1992

Prof. Dr. Josef Leinweber (9. April 1940 – 18. August 1992)

In den späten Abendstunden des 18. August 1992 starb in Fulda Prof. Josef Leinweber, der seit 1978 Mitglied der Historischen Sektion der Bayerischen Benediktinerakademie gewesen ist. Mit großer Betroffenheit wurde die Nachricht von seinem Tod bei den Mitgliedern unserer Akademie aufgenommen. Für die Jahrestagung der Historischen Sektion am 10. Oktober in Plankstetten hatte Prof. Leinweber einen Vortrag über die Fuldaer Propstei Solnhofen angeboten und dies durch Anmeldung am 11. Juli noch einmal bestätigt. Hatten wir schon nach seiner schweren Operation um seine Mitarbeit gebangt, so war in den letzten Wochen vor dem Tod ihm selbst klar, dass die neuerliche Verschlechterung seines Zustandes wohl keine Hoffnung auf Heilung zuließ. Aber noch am Fest des hl. Benedikt hat er mit seiner Unterschrift – und dem Zusatz „je nach Gesundheitszustand“ – uns seinen Lebenswillen bekundet.
Der Verstorbene wurde am 9. April 1940 in Fulda geboren. Nach dem Besuch der Volksschule Dietges schlossen sich die Gymnasialstudien in Münsterschwarzach und Würzburg an. Am 12. Februar 1959 legte er die Reifeprüfung am Domgymnasium in Fulda ab. Seine philosophische und theologische Ausbildung erhielt er an der Hochschule Fulda und der Universität München. Bischof Dr. Adolf Bolte weihte ihn am 10. April 1965 im Fuldaer Dom zum Priester. Es folgte eine zweijährige Tätigkeit als Kaplan in Florenberg. Aber schon 1967 wurde er zur Fortsetzung seiner Studien an der Universität München freigestellt. 1971 promovierte er mit einer Dissertation über „Das Hochstift Fulda vor der Reformation“ zum Doktor der Theologie. Danach war Dr. Leinweber als Wissenschaftlicher Assistent an der Universität Augsburg tätig, wo er sich am 4. Juli 1975 mit einer Arbeit über „Die Provinzialsynoden in Frankreich vom Konzil von Vienne bis zum Konzil von Trient (1312–1545)“ habilitierte. Er erwarb damit die Lehrbefugnis für das Fach „Kirchengeschichte des Mittelalters und der Neuzeit“. Bald darauf ernannte ihn Bischof Dr. Eduard Schick von Fulda zu seinem persönlichen Referenten und übertrug ihm einen Lehrauftrag für Alte Kirchengeschichte, Patrologie und Christliche Archäologie an der Philosophisch-Theologischen Hochschule (heute Theologische Fakultät) Fulda. 1976 wurde er mit der Ernennung zum o. Professor auf den Lehrstuhl für Kirchengeschichte berufen.
Neben seiner wissenschaftlichen Tätigkeit war Prof. Leinweber stets in der Seelsorge und für die Bistumsleitung engagiert. 1980 wurde ihm der Titel Monsignore verliehen. Nach seiner Berufung ins Domkapitel 1983 wurde ihm das Amt des Dezernenten für die Finanz- und Vermögensverwaltung des Bistums übertragen. Als Diözesanvorsitzender des Bonifatiusvereins galt sein Einsatz der Diaspora und der Mission.

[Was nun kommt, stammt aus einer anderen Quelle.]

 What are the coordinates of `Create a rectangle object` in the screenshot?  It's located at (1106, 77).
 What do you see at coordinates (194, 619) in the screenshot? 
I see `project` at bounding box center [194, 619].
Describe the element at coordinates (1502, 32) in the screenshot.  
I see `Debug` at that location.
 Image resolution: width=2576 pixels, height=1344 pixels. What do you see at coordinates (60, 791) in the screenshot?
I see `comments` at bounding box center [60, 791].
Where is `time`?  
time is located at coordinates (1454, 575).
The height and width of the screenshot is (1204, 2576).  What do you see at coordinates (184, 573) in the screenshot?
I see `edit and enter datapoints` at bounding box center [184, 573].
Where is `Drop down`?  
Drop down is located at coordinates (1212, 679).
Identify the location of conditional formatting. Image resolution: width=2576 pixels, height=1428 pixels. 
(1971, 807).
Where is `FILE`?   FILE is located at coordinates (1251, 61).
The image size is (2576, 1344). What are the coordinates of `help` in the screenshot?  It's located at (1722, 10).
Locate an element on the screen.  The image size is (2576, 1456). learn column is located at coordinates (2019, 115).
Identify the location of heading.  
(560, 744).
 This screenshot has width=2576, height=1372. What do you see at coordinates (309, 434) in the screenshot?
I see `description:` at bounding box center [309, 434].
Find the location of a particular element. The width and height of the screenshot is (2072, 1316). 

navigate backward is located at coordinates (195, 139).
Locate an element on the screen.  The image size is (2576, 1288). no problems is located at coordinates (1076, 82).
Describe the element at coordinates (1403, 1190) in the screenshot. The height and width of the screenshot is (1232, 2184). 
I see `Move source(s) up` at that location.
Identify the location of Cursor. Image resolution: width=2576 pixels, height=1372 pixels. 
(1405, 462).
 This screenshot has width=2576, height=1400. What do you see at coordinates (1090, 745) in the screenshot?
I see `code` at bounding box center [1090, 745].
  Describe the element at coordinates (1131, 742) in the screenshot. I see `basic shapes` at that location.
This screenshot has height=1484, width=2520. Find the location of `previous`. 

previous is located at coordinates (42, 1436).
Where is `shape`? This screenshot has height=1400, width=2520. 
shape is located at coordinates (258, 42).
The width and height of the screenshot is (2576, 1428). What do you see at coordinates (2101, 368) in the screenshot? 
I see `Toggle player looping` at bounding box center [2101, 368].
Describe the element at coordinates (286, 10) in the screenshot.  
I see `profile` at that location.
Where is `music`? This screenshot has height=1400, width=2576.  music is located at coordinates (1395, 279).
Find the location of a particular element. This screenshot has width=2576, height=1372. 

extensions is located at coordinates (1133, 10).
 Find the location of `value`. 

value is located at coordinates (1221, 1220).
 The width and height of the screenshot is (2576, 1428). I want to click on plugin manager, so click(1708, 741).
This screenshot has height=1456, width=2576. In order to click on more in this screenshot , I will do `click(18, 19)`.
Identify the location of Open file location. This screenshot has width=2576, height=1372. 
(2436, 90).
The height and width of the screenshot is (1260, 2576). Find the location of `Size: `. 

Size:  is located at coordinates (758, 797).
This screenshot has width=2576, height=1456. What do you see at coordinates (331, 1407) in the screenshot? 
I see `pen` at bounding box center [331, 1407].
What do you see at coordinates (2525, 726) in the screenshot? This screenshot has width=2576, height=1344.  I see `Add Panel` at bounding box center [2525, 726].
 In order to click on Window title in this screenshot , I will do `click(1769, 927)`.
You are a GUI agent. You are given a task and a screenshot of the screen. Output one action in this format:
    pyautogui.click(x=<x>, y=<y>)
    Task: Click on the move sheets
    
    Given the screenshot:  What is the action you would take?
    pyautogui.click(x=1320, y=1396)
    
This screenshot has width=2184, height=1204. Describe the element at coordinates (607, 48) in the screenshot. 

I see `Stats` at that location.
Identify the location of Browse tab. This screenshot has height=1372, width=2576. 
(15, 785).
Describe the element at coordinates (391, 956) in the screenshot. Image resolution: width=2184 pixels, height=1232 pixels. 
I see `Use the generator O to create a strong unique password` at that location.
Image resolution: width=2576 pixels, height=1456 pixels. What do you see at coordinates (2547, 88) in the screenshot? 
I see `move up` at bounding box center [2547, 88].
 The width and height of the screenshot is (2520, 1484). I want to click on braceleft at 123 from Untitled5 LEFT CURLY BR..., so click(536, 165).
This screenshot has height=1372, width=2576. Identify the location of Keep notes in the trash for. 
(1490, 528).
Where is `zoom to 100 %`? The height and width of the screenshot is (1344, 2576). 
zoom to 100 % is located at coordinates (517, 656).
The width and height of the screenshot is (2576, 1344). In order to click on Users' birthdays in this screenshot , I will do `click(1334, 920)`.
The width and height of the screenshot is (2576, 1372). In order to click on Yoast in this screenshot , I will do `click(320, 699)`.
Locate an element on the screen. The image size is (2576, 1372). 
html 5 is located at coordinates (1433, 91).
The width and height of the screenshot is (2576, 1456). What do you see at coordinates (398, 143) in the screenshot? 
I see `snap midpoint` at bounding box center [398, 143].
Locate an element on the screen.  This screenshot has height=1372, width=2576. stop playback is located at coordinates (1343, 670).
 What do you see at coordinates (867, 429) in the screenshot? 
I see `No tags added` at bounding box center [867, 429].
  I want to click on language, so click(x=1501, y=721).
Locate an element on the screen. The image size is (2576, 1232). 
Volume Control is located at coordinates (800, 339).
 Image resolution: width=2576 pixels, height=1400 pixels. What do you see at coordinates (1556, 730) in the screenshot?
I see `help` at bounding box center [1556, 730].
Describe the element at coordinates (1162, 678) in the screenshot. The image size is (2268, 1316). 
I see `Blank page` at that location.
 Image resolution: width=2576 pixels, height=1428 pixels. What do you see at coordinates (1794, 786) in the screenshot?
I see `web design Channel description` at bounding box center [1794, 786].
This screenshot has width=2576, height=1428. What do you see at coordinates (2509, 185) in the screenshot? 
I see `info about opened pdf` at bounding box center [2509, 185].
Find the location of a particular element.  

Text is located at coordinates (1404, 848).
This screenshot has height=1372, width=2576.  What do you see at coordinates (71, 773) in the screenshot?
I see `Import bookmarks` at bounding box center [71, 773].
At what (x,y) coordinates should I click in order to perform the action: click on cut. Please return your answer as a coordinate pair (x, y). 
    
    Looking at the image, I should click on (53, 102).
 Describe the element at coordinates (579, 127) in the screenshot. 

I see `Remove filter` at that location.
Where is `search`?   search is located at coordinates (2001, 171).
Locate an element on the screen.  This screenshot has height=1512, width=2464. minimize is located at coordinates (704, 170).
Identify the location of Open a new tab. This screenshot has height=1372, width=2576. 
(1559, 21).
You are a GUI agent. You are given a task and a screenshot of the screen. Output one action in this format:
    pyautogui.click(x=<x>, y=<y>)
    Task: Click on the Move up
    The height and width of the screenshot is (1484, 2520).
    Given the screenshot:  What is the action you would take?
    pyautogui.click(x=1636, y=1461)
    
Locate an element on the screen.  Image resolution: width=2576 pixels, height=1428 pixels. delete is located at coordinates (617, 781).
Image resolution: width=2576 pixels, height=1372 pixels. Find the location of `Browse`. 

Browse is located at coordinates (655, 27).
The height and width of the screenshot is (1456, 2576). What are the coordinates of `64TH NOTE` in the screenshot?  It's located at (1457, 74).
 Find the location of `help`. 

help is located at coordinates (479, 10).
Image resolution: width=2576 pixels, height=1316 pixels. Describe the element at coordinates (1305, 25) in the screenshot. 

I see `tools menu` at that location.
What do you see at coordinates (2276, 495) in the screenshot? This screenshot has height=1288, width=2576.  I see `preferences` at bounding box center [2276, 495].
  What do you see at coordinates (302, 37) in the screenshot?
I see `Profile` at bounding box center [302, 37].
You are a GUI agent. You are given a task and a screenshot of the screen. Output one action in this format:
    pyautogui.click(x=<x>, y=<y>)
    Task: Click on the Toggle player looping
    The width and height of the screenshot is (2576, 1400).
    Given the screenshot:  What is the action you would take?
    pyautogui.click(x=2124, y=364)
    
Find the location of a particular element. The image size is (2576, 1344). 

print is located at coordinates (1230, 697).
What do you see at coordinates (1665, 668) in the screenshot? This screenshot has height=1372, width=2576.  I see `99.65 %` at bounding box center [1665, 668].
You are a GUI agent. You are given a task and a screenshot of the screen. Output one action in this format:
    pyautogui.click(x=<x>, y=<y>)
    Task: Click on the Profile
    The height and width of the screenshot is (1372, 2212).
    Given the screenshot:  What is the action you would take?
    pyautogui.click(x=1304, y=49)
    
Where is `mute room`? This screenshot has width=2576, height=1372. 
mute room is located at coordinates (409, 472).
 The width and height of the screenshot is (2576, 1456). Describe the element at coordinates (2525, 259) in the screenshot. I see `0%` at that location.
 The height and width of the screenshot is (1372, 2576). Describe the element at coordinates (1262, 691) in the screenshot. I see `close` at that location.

Das wissenschaftliche Interesse von Prof. Leinweber galt vor allem der Geschichte des Klosters und der Diözese Fulda. Als Mitglied unserer Akademie hat er darüber hinaus die Redaktion des Bandes Hessen im Rahmen der Germania Benedictina betreut, eine Aufgabe, die leider unvollendet einem Nachfolger übergeben werden muss. Auch in anderen wissenschaftlichen Gesellschaften war Prof. Leinweber Mitglied. So gehörte er der Gesellschaft für mittelrheinische Kirchengeschichte und der Historischen Kommission für Hessen und Nassau an. Seit 1990 war er Rektor der Theologischen Fakultät Fulda.
Die Mitglieder der Historischen Sektion der Bayerischen Benediktinerakademie, die Prof. Leinweber von unseren Jahrestagungen her kannten, trauern um diesen freundlichen Gesprächspartner und engagierten Mitarbeiter unserer Projekte, der am 24. August 1992 an seinem Wohnsitz in der Pfarrei Florenberg/Pilgerzell zur letzten Ruhe gebettet wurde. Requiescat in pace!